Police officers and forces need to understand how to navigate these waters: how do you police incidents responsibly where you need others to do things they’re not willing or able to do? When the next 16yr old is in custody, do you release the person or keep them detained; when you feel you have to use s136 on someone to keep them safe and they respond with protracted resistance to detention – quite possibly because they are just absolutely terrified – do you take them to custody because the NHS haven’t commissioned services to manage their clinical needs or because it’s too difficult to manage them through existing services?
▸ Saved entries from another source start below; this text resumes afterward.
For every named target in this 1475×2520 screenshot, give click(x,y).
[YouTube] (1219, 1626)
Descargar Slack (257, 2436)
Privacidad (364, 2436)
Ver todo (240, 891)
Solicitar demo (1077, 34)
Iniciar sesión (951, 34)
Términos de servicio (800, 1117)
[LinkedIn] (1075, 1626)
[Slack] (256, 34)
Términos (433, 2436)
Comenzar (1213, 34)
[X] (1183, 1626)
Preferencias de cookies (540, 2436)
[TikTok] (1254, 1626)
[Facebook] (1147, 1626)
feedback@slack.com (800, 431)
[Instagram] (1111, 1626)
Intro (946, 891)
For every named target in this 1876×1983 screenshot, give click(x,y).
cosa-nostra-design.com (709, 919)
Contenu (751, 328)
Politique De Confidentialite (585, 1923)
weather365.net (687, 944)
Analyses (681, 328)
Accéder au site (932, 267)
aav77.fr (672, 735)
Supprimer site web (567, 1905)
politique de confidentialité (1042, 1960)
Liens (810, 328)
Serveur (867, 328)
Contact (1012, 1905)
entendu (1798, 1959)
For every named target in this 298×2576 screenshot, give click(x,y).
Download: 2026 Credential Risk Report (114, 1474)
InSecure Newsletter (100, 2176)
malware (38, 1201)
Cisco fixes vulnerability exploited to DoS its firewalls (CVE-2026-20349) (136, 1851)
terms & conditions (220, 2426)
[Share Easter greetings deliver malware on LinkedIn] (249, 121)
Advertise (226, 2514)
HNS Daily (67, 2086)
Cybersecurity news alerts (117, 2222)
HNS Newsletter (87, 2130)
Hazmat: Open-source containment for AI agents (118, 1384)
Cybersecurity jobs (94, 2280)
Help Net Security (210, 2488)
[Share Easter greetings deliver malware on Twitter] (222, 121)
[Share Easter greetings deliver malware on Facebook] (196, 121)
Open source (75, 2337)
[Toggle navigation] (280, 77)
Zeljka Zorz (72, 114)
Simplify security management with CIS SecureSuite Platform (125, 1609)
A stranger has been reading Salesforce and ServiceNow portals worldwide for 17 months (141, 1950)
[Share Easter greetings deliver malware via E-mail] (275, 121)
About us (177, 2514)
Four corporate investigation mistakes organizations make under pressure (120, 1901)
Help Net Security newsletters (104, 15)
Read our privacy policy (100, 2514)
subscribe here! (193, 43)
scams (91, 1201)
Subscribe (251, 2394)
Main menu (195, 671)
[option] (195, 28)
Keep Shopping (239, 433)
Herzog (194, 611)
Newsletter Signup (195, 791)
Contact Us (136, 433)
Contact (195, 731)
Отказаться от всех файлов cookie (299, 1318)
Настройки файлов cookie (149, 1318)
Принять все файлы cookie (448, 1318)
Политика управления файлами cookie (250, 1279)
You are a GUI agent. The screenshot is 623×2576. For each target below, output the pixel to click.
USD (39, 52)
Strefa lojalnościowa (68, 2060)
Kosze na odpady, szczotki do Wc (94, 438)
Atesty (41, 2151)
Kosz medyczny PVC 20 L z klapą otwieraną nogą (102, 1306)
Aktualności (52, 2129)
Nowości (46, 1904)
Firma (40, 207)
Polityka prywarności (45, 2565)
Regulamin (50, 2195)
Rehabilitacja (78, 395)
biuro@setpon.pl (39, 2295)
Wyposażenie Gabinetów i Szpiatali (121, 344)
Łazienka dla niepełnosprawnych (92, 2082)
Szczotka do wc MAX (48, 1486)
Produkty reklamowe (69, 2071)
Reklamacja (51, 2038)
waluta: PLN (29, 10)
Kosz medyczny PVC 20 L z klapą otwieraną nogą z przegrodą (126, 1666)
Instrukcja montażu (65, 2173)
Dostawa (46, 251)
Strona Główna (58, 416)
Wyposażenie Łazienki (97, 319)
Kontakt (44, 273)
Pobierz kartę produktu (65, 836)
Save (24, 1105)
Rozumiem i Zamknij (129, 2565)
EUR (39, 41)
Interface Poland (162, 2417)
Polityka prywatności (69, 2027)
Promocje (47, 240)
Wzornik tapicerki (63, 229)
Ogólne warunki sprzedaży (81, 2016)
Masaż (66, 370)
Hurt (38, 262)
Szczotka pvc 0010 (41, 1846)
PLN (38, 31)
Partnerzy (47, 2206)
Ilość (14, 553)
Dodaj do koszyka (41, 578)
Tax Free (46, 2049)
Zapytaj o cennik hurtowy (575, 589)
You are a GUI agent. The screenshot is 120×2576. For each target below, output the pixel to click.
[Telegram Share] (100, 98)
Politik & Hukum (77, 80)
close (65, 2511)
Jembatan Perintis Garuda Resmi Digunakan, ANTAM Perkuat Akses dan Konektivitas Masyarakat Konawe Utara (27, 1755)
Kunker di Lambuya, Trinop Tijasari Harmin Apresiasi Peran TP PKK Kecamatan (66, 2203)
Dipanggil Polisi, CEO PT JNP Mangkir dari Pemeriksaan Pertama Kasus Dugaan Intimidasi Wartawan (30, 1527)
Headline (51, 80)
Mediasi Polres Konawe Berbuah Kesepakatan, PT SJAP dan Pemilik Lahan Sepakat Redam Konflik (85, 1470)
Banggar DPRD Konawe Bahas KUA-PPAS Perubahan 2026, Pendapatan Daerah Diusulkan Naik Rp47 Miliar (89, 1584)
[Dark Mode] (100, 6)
How do you write-up your notes, your incident log or your custody record in such a way as to ensure that if you do end up doing something for which you’re struggling to find clear legal grounds, you maximise the chance that those who look back in hindsight will find virtue and morality running through the decision-making and a clear absence of other options?
So this interface is about finding the least worst option amidst confusion, conflation and contradiction.